**DATASET:**
+ + + +

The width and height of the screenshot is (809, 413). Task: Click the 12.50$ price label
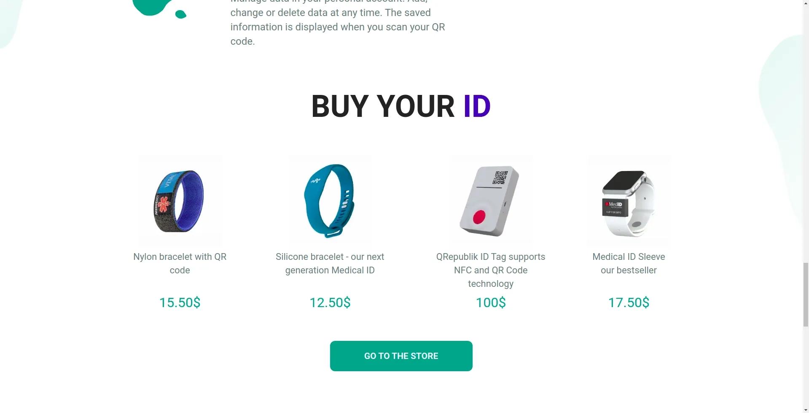click(x=330, y=302)
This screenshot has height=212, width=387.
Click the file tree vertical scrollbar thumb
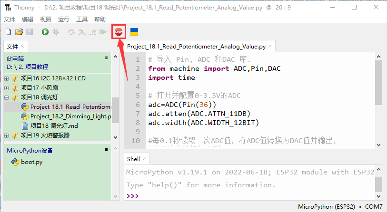click(x=115, y=109)
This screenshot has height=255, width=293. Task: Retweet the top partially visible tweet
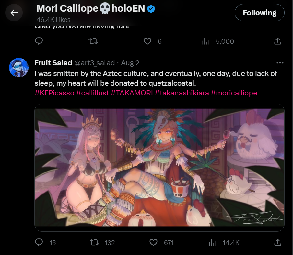(93, 41)
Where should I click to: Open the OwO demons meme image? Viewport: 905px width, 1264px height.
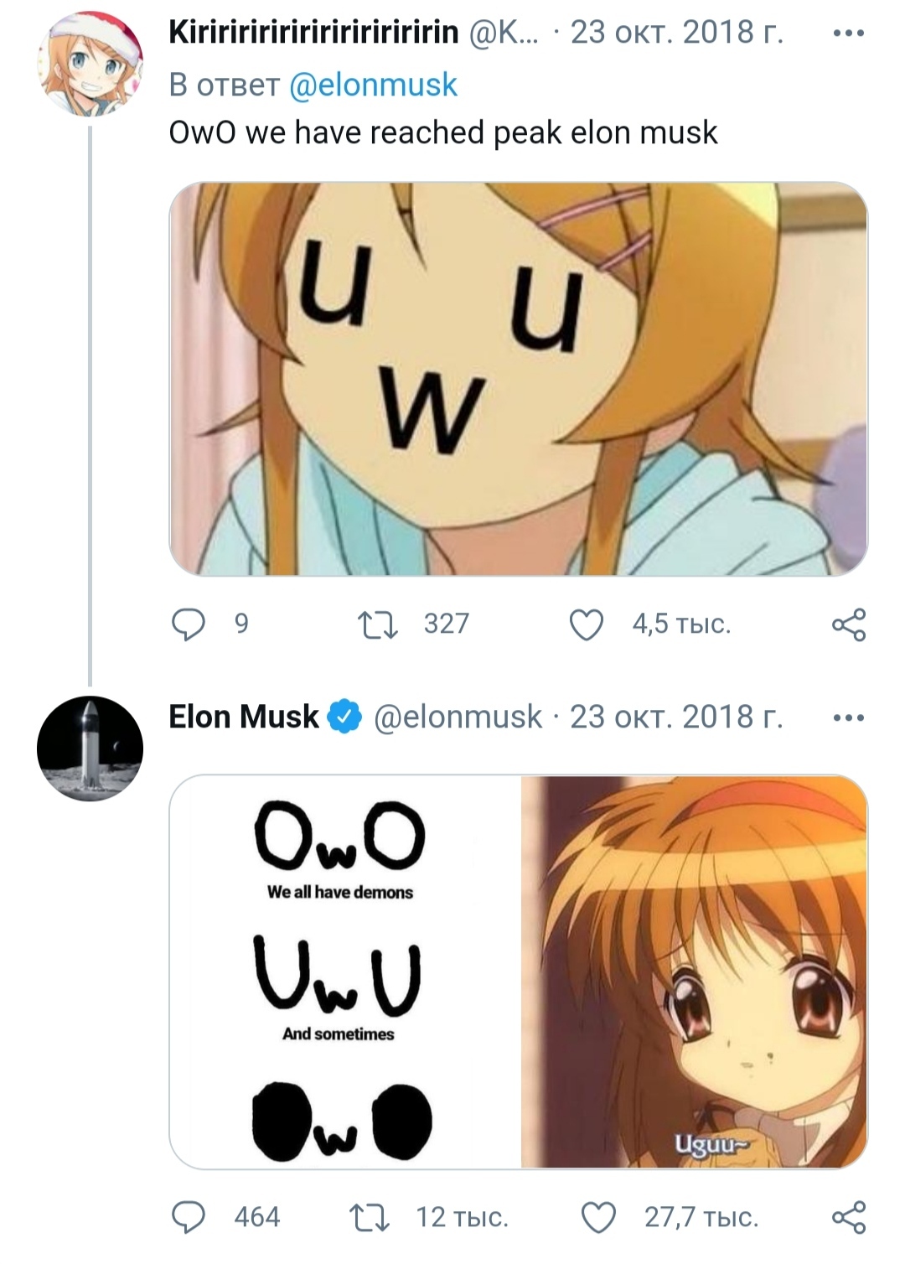pos(344,971)
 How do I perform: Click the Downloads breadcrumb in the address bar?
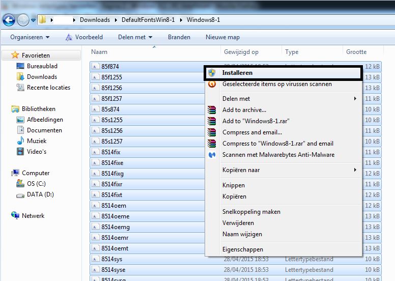[95, 20]
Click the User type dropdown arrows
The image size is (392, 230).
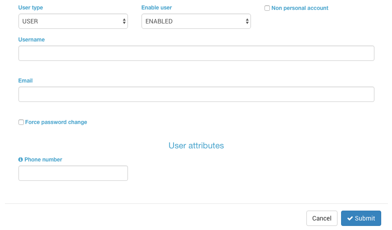124,21
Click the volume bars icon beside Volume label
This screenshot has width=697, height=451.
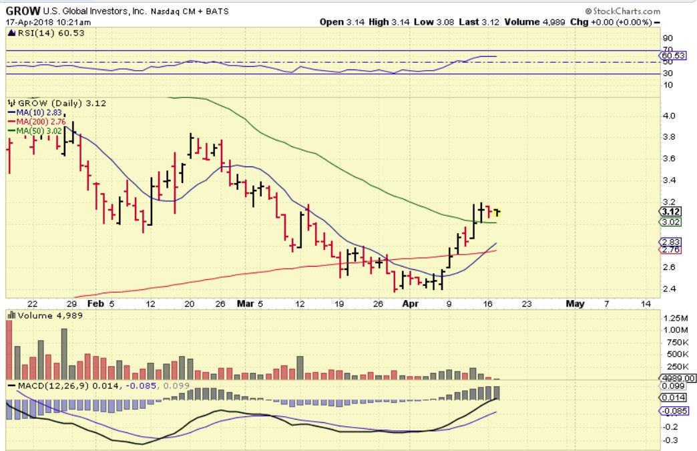pos(11,315)
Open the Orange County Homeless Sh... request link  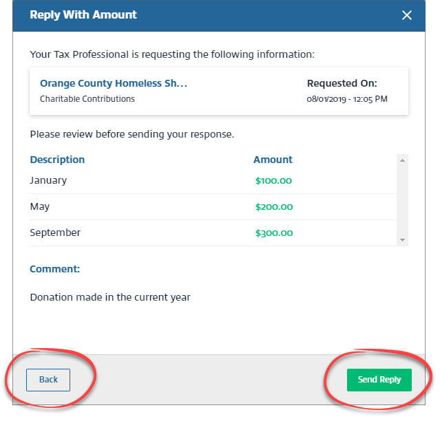point(114,83)
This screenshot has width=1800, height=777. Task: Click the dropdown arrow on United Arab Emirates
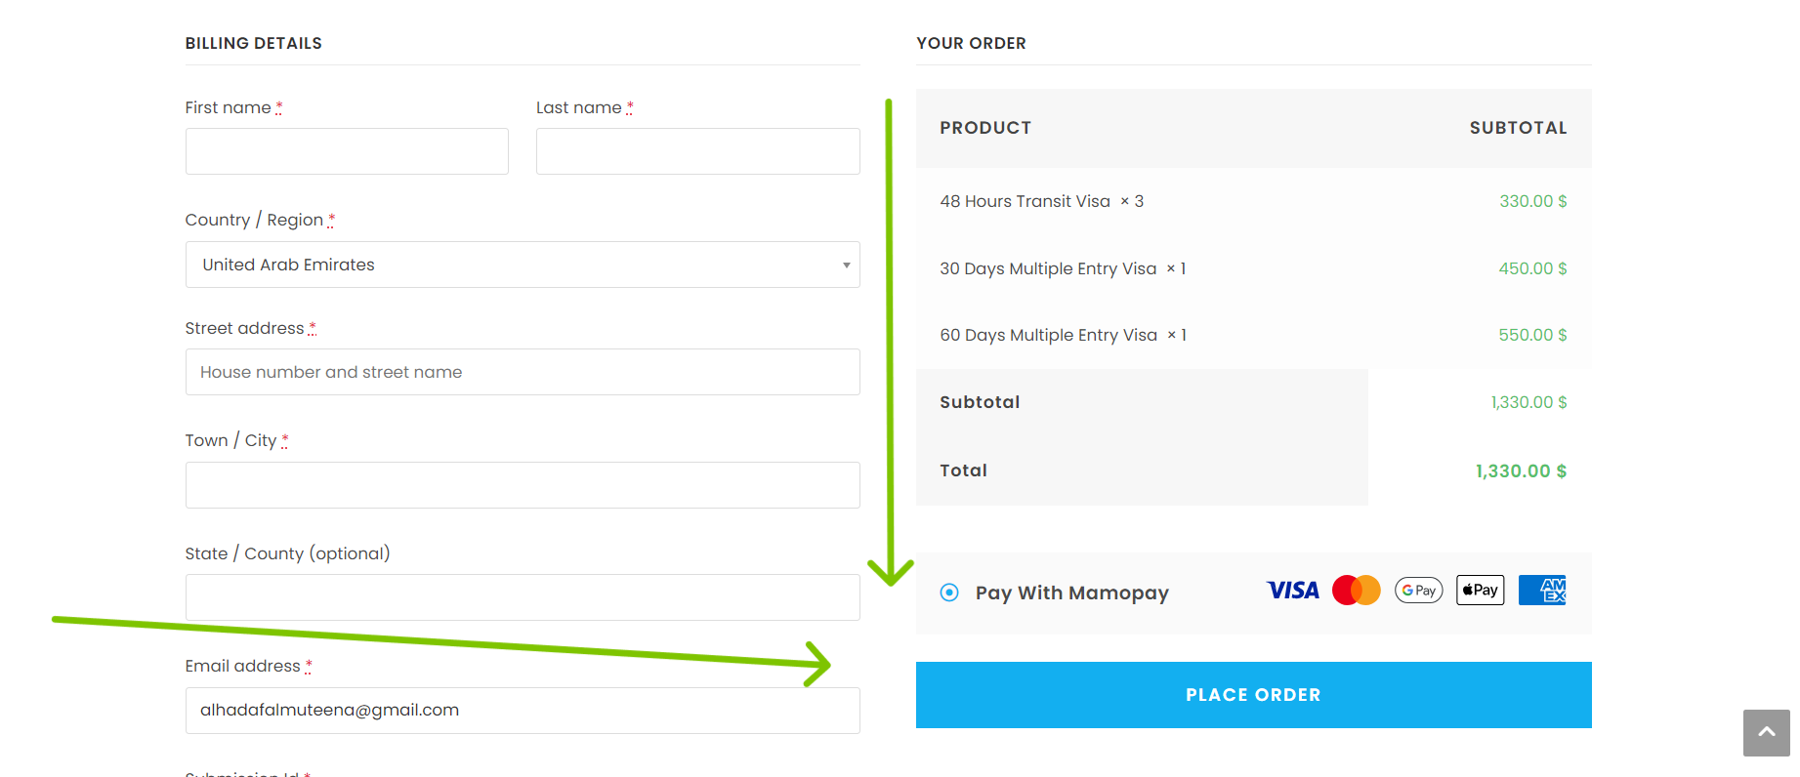pos(846,266)
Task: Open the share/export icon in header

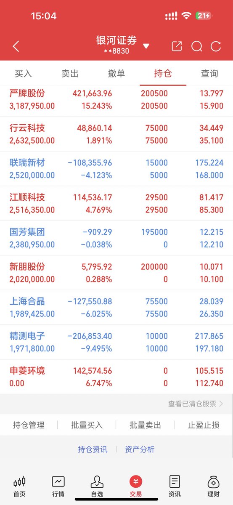Action: pyautogui.click(x=177, y=46)
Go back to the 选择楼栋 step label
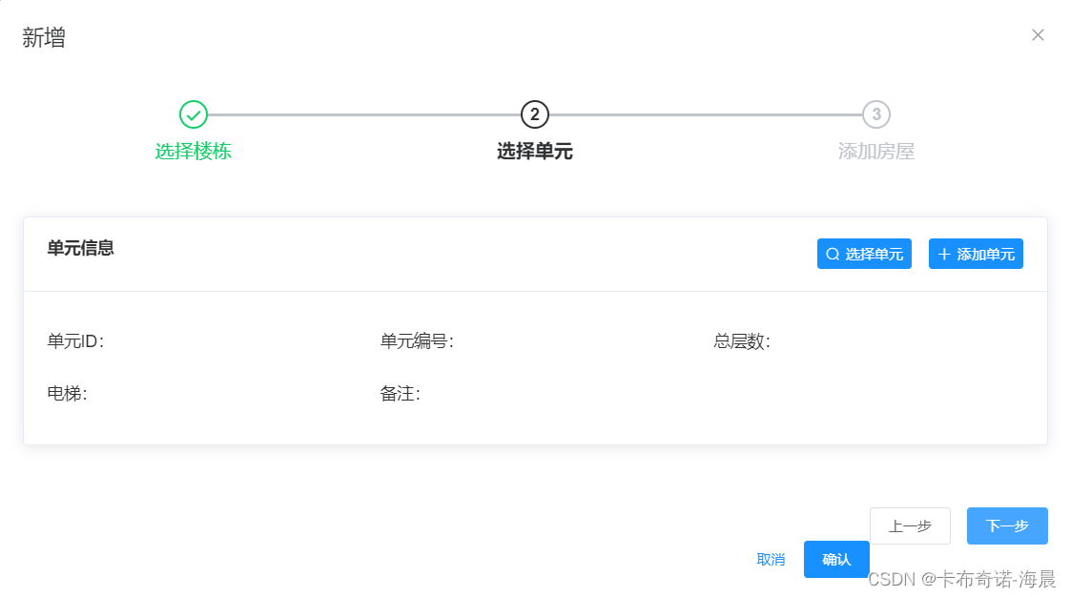 coord(194,152)
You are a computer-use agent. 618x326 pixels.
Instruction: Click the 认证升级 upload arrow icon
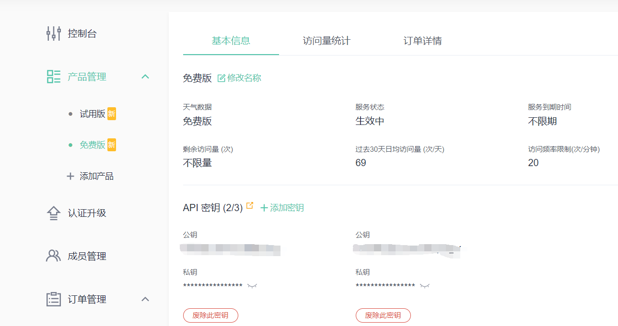53,214
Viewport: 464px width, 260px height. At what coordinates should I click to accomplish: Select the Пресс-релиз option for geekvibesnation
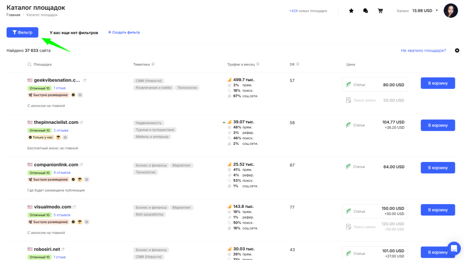(x=375, y=100)
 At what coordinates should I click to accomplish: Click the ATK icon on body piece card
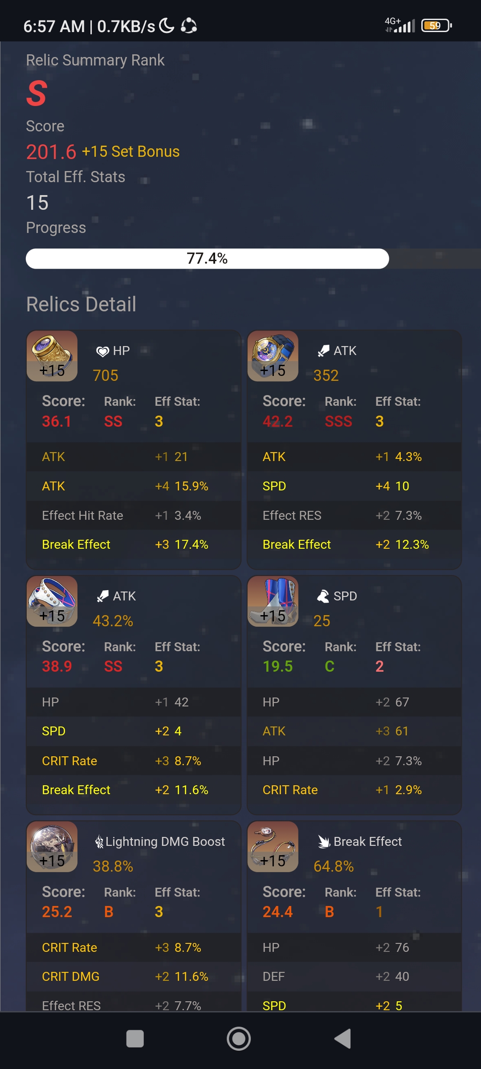102,596

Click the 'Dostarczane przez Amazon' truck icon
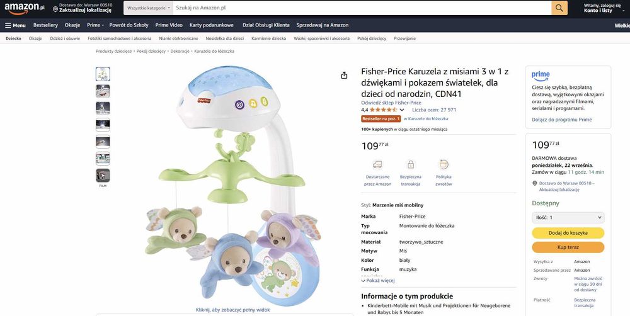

+ + + +

Copy out exactly the lines that begin at the line with "Task: Open the share/export icon in header" and end at the final line of the entries above. Leave out the pictures.

Task: Open the share/export icon in header

Action: pyautogui.click(x=177, y=46)
Go back to the 选择楼栋 step label
 coord(194,152)
You are a computer-use agent. 618x326 pixels.
Instruction: Click the 认证升级 upload arrow icon
53,214
Viewport: 464px width, 260px height. At what coordinates should I click to accomplish: Select the Пресс-релиз option for geekvibesnation
(x=375, y=100)
 At what coordinates should I click to accomplish: Click the ATK icon on body piece card
102,596

Click the 'Dostarczane przez Amazon' truck icon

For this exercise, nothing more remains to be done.